Impiegati liberi di scegliere il computer e lo smartphone preferito per lavorare in azienda. È il nuovo corso strategico di Procter & Gamble per il Digital Workspace – ovvero gli strumenti di lavoro digitali – dei dipendenti nel mondo, un modello che, secondo Filippo Passerini, Chief Information Officer della multinazionale a livello worldwide, non solo è vantaggioso ma è sempre più inevitabile. Consapevole che il mondo è radicalmente cambiato nell’arco di pochi anni la Compagnia, leader nell’innovazione, sta spingendo sull’acceleratore della digitalizzazione in ogni ambito di attività. Il Workspace riveste un ruolo particolarmente importante perchè riguarda il “fattore umano”, ovvero la produttività, efficienza ed efficacia nel lavoro: P&G si trova oggi a soddisfare esigenze molto diverse – per età, Paese di origine, cultura… – e vuole soddisfare le esigenze di tutti gli impiegati.
I Digital Natives hanno aspettative, modalità di lavoro e competenze del tutto differenti rispetto anche solo dalla generazione precedente. Vale la pena, dunque, accollarsi le problematiche tecnologiche legate alla proliferazione dei terminali, perchè, afferma il CIO, «abbiamo dimostrato che è possibile, con un modello liberalizzato, aumentare la produttività delle persone e diminuire i costi, trovando il giusto punto di equilibrio fra la libertà del dipendente e le regole dell’organizzazione». Si tratta di un passo importante, perchè P&G aveva scelto, quindici anni fa, di adottare una piattaforma unica per tutti i dipendenti, standardizzando totalmente oltre 100mila computers, ovvero adottando pochi modelli hardware e una stessa immagine software.

Consegna dell'esercizio: Trascrivi dal brano sul Digital Workspace di Procter & Gamble il passo che comincia con le parole "I Digital Natives" e si chiude con "stessa immagine software.".

Dati di partenza:
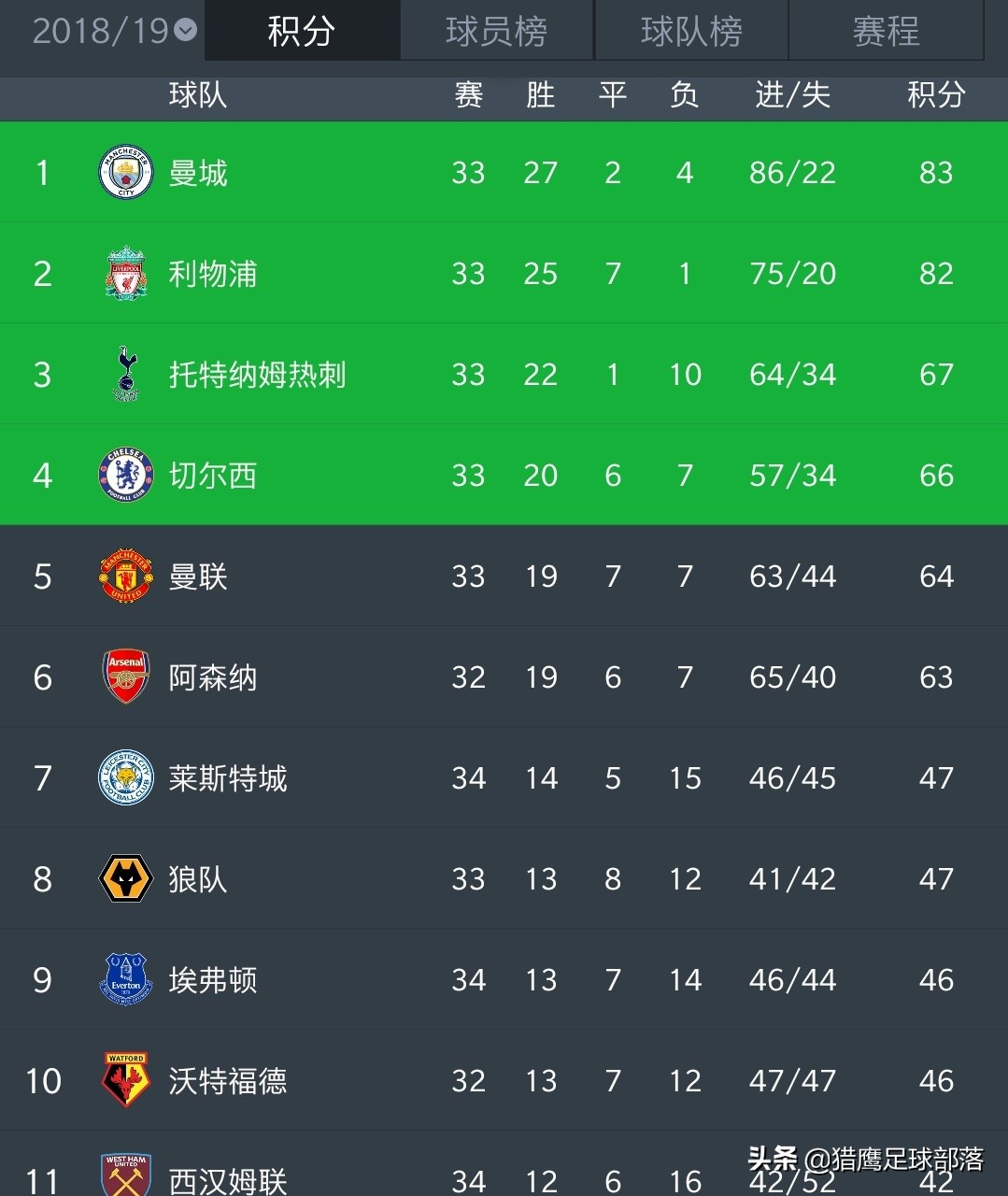Go to the 赛程 tab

Soluzione dell'esercizio:
I Digital Natives hanno aspettative, modalità di lavoro e competenze del tutto differenti rispetto anche solo dalla generazione precedente. Vale la pena, dunque, accollarsi le problematiche tecnologiche legate alla proliferazione dei terminali, perchè, afferma il CIO, «abbiamo dimostrato che è possibile, con un modello liberalizzato, aumentare la produttività delle persone e diminuire i costi, trovando il giusto punto di equilibrio fra la libertà del dipendente e le regole dell’organizzazione». Si tratta di un passo importante, perchè P&G aveva scelto, quindici anni fa, di adottare una piattaforma unica per tutti i dipendenti, standardizzando totalmente oltre 100mila computers, ovvero adottando pochi modelli hardware e una stessa immagine software.